**Records to use**
· · · · · · ·

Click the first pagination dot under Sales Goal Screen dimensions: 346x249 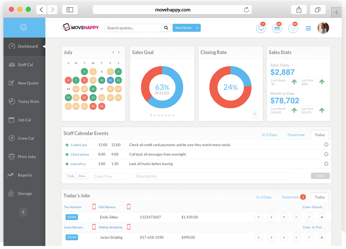click(151, 115)
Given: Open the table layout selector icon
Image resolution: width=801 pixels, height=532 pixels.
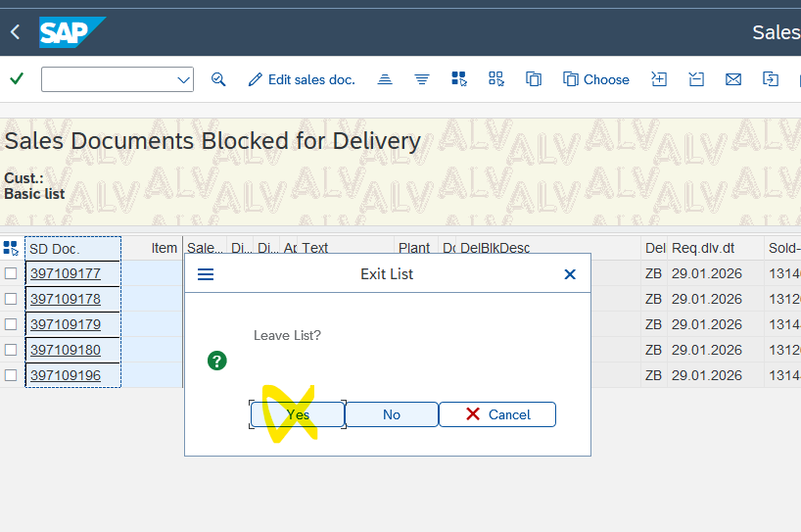Looking at the screenshot, I should pyautogui.click(x=11, y=248).
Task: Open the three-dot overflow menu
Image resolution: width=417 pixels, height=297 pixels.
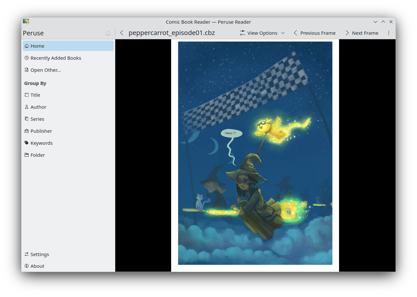Action: [389, 33]
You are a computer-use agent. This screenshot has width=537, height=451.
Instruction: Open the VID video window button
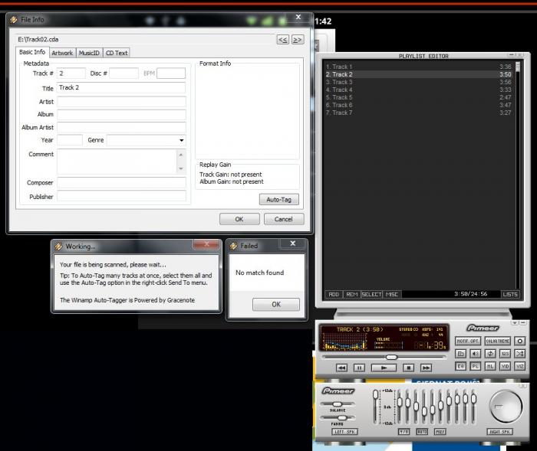[505, 367]
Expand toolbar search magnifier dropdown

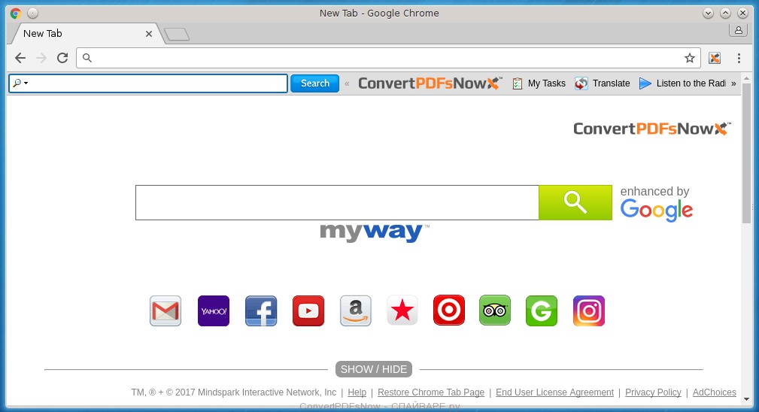click(x=20, y=83)
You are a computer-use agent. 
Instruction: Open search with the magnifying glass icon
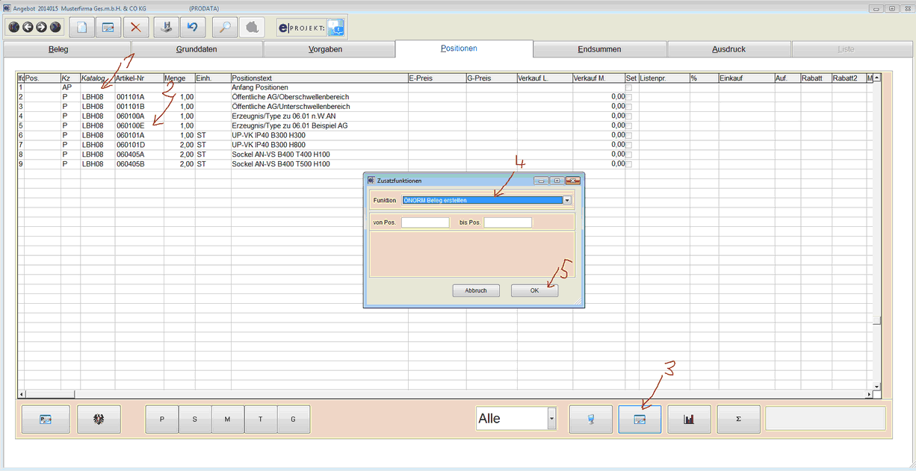(x=225, y=28)
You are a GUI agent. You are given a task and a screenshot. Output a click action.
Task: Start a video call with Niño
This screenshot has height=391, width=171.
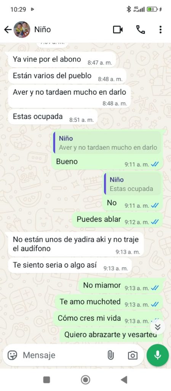pyautogui.click(x=118, y=30)
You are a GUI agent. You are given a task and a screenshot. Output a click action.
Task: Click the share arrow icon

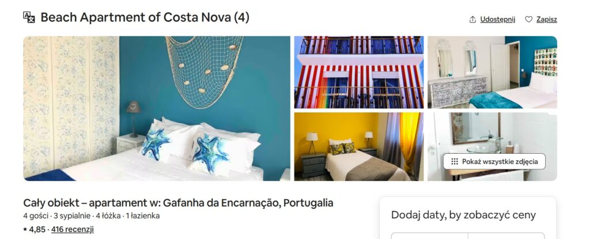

· · · · · · ·

**Task description**
Rewrite the records starting with the line that contains "Given: Open the table layout selector icon" and going on through the line that contains "Action: [389, 33]", putting "Screen size" in place of "Image resolution" and changing nothing else. Leave the pictures out of your answer.

**Exercise output**
Given: Open the table layout selector icon
Screen size: width=801 pixels, height=532 pixels.
Looking at the screenshot, I should pyautogui.click(x=11, y=248).
Task: Open the three-dot overflow menu
Screen size: width=417 pixels, height=297 pixels.
Action: [389, 33]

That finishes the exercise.